Material for the task:
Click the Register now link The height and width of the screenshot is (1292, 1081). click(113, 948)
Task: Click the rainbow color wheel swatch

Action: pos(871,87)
==
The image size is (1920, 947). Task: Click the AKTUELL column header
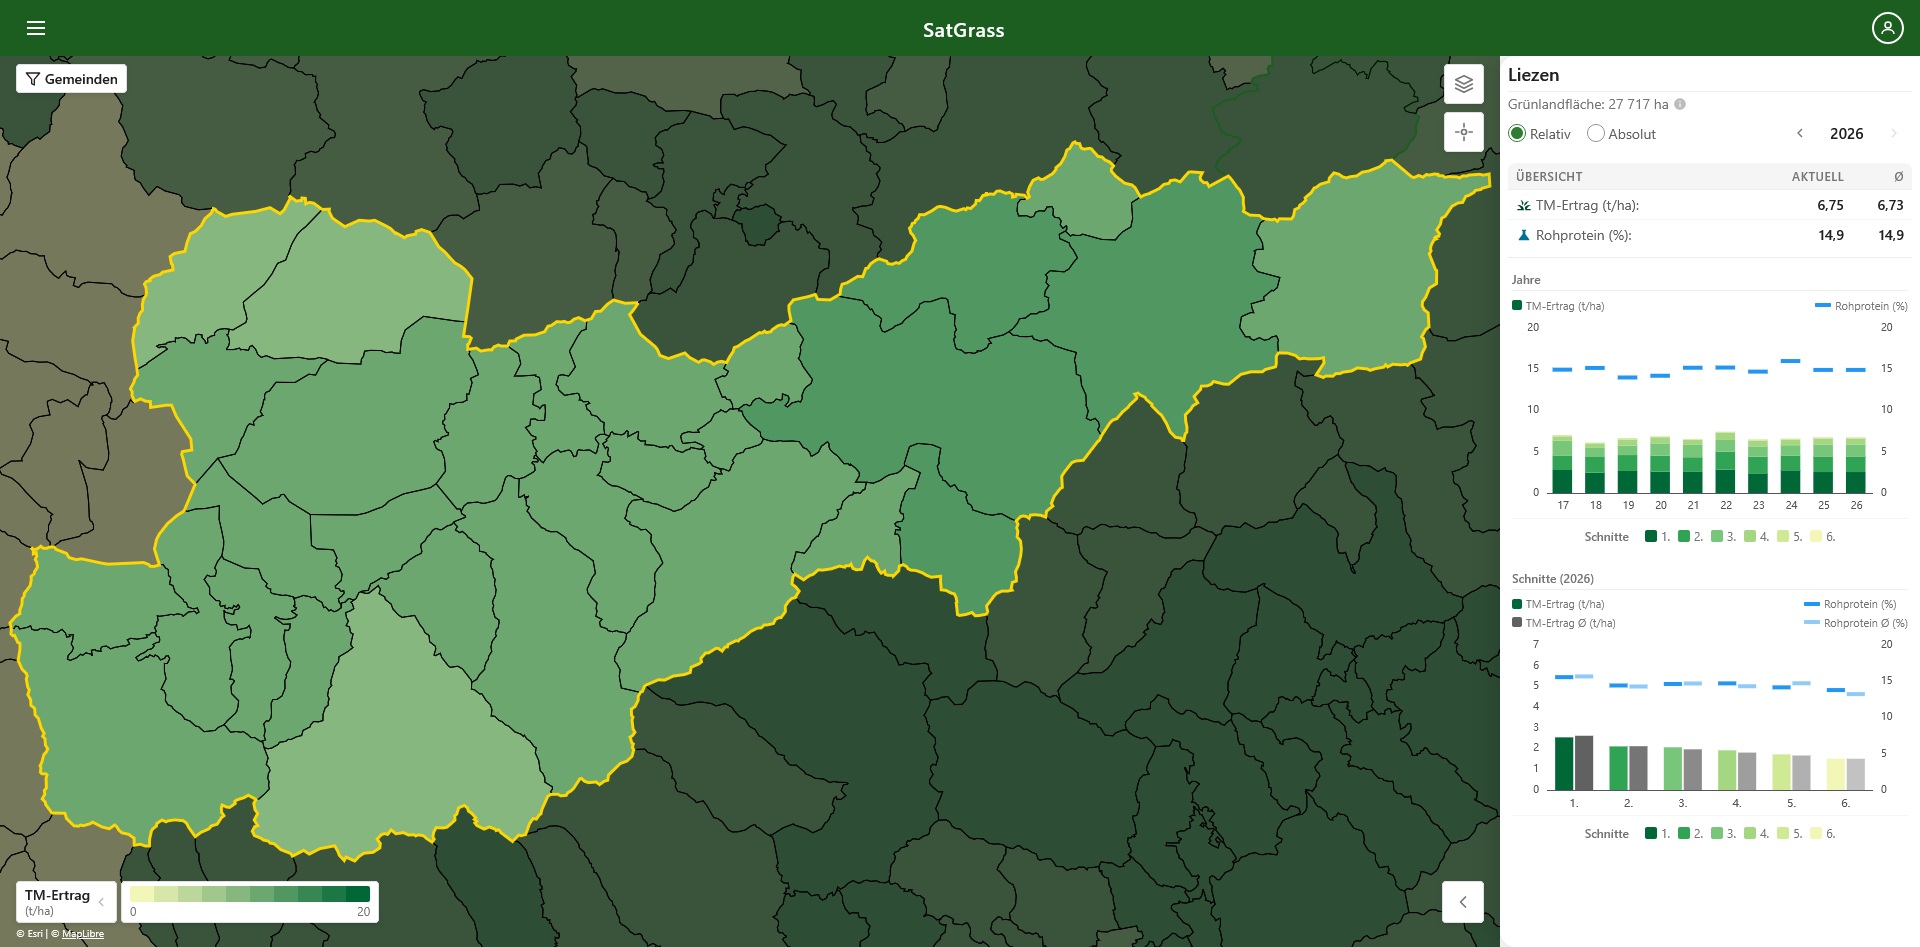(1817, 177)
* * *
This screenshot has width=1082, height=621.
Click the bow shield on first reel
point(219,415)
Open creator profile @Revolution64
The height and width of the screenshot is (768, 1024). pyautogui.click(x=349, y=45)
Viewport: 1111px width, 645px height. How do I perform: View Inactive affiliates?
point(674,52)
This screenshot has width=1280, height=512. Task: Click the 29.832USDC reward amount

What is required: Copy the lines of the data above exactly as written, beginning with the line containing "Click the bow shield on first reel" and ending with the line containing "This screenshot has width=1280, height=512.", and leave out all other lines.

The completed task:
Click the bow shield on first reel
point(219,415)
Open creator profile @Revolution64
The height and width of the screenshot is (768, 1024). pyautogui.click(x=349, y=45)
Viewport: 1111px width, 645px height. How do I perform: View Inactive affiliates?
point(674,52)
This screenshot has width=1280, height=512. Task: Click the 29.832USDC reward amount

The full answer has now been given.